Pfizer Inc. (NYSE: PFE) has reported that its CIFFREO Phase 3 trial, which evaluated the investigational mini-dystrophin gene therapy, fordadistrogene movaparvovec, in ambulatory Duchenne muscular dystrophy (DMD) patients, did not achieve its primary goal of enhancing motor function in boys aged 4 to 7 compared to placebo. The assessment, based on the North Star Ambulatory Assessment (NSAA) at one year post-treatment, also showed no significant difference in key secondary endpoints like 10-meter run/walk velocity and time to rise from floor velocity between the treated and placebo groups.
The overall safety profile of fordadistrogene movaparvovec in the CIFFREO trial was manageable, with mostly mild to moderate adverse events, and serious adverse events related to treatment typically responded to clinical management.
Dr. Dan Levy, Pfizer’s Development Head for Duchenne muscular dystrophy, expressed disappointment in the results and emphasized the company’s commitment to sharing detailed findings from the study at upcoming medical and patient advocacy meetings. Pfizer aims to leverage insights gained from this trial to enhance future research and development efforts for DMD treatment. The company expressed gratitude to the participants, families, advocates, and investigators involved in advancing treatment options for this debilitating disease.
Pfizer will continue monitoring all study participants closely and is assessing the next steps for the program.
About the Fordadistrogene Movaparvovec Clinical Program:
CIFFREO is a Phase 3 global study evaluating the safety and efficacy of fordadistrogene movaparvovec gene therapy in ambulatory male participants aged 4 to 7 with a genetic diagnosis of DMD who are on a stable daily regimen of glucocorticoids. The trial’s primary endpoint is the change from baseline to one year in NSAA total score.
The CIFFREO study is currently paused for dosing following a fatal serious adverse event in the Phase 2 DAYLIGHT trial, which is assessing the therapy’s safety and tolerability in participants aged 2 to 3 with DMD.

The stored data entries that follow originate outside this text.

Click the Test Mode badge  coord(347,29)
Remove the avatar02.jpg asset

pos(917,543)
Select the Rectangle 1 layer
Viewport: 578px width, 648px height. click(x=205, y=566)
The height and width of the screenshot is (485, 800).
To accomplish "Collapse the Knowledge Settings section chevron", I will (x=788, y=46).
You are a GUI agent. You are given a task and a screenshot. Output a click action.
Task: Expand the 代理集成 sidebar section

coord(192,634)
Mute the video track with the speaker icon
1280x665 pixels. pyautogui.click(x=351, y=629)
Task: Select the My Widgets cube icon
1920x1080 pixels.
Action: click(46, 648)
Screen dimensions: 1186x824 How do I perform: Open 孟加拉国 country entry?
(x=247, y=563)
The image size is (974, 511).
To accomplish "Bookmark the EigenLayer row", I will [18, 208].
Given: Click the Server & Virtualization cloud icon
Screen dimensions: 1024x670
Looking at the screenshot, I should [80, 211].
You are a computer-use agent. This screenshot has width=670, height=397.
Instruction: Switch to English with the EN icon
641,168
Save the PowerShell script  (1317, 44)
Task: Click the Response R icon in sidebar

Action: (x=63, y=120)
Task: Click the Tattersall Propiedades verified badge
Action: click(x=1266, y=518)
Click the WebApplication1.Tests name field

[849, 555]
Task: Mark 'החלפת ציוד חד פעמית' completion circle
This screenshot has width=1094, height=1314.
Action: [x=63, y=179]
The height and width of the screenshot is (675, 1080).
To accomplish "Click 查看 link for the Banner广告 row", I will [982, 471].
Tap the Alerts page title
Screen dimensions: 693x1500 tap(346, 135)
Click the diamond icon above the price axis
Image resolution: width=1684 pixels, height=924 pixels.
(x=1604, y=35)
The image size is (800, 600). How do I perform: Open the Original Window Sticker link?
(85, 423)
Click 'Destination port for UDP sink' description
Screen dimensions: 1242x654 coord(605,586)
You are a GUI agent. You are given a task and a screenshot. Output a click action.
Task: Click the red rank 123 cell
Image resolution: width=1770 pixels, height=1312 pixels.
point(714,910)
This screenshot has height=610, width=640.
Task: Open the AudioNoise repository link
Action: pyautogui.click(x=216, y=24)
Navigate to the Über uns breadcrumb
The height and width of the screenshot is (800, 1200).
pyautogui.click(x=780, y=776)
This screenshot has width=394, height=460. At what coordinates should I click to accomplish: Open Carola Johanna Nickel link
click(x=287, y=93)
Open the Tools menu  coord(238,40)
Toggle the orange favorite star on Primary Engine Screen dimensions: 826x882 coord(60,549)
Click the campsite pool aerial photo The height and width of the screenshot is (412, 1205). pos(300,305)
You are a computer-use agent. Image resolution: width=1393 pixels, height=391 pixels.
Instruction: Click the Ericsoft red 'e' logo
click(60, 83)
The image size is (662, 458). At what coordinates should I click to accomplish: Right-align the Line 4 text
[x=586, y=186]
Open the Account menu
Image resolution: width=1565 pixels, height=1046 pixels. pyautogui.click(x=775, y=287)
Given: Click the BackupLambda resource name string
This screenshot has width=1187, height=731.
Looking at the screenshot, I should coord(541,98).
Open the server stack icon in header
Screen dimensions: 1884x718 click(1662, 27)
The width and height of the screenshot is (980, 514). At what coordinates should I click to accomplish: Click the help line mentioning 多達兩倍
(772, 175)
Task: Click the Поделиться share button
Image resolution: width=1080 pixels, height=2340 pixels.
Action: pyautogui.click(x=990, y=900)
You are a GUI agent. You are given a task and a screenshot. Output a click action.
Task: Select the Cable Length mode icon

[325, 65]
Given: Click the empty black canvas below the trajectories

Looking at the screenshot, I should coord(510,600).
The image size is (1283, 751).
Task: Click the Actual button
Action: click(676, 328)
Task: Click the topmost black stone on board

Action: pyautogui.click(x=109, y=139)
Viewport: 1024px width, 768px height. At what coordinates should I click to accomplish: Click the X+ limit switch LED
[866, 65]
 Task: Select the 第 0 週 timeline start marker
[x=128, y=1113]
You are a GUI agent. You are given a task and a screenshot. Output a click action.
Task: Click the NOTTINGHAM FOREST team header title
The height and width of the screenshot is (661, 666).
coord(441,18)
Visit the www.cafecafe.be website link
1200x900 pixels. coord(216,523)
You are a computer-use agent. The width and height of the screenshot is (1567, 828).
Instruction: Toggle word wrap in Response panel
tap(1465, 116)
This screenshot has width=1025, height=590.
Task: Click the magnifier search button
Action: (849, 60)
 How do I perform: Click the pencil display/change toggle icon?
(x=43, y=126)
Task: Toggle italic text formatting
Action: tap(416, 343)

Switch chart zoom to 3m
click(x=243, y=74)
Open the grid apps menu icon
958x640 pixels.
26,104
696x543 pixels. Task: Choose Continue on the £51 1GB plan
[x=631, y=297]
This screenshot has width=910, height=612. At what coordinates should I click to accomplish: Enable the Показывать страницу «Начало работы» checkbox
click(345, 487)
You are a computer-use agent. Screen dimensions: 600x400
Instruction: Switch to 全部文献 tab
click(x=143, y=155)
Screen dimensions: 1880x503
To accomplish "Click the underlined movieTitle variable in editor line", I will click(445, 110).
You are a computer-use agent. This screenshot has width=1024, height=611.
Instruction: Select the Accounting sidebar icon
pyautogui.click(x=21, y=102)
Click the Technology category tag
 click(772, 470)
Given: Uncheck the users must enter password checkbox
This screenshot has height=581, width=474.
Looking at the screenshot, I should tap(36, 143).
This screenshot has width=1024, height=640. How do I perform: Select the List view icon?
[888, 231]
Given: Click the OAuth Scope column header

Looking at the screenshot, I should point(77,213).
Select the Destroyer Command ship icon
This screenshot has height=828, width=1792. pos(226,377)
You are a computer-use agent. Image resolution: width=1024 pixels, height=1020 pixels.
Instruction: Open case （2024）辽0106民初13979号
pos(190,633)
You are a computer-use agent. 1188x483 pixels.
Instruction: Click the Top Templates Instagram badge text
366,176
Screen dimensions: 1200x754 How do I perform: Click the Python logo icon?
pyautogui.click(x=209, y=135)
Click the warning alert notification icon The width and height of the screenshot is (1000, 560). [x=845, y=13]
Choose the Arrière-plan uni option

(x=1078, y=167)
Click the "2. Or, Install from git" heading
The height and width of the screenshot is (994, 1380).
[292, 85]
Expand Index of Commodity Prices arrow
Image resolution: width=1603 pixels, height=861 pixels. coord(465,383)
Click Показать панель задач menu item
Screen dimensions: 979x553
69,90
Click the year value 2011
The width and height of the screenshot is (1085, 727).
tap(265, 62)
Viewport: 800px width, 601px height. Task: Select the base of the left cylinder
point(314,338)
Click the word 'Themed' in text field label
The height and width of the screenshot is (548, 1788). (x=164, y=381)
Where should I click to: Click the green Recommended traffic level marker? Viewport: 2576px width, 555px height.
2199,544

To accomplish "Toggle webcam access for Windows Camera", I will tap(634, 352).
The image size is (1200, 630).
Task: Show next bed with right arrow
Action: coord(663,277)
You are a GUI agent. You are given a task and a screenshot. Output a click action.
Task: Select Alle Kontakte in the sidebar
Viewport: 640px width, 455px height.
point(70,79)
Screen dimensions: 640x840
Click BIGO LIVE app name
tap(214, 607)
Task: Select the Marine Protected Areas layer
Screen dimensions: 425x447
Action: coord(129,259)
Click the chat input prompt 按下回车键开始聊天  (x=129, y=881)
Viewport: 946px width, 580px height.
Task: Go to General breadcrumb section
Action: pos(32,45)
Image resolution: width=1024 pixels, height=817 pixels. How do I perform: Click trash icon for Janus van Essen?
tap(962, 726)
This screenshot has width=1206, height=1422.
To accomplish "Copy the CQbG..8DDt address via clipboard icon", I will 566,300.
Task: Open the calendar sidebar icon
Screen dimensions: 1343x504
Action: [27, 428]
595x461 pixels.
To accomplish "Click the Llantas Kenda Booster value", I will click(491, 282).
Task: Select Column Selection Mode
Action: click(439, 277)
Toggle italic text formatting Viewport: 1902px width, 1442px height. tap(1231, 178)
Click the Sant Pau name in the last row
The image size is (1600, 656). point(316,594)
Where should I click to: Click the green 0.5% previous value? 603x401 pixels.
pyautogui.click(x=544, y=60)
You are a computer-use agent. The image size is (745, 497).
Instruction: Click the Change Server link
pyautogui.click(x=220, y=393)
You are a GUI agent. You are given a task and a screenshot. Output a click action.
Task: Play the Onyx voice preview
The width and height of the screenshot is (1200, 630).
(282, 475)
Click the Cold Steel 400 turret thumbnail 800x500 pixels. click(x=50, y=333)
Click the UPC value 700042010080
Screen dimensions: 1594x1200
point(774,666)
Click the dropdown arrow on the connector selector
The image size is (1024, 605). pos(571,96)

About Duchenne Muscular Dystrophy:
DMD is a severe genetic disease characterized by progressive muscle degeneration and weakness, primarily affecting boys. Symptoms typically appear in early childhood and lead to loss of mobility and premature death. DMD is the most common form of muscular dystrophy worldwide.
About Pfizer:
Pfizer is committed to bringing therapies that significantly improve lives by applying science and global resources. The company collaborates with healthcare providers, governments, and communities to ensure access to quality healthcare worldwide. With 175 years of experience, Pfizer continues to innovate and make a difference for patients worldwide.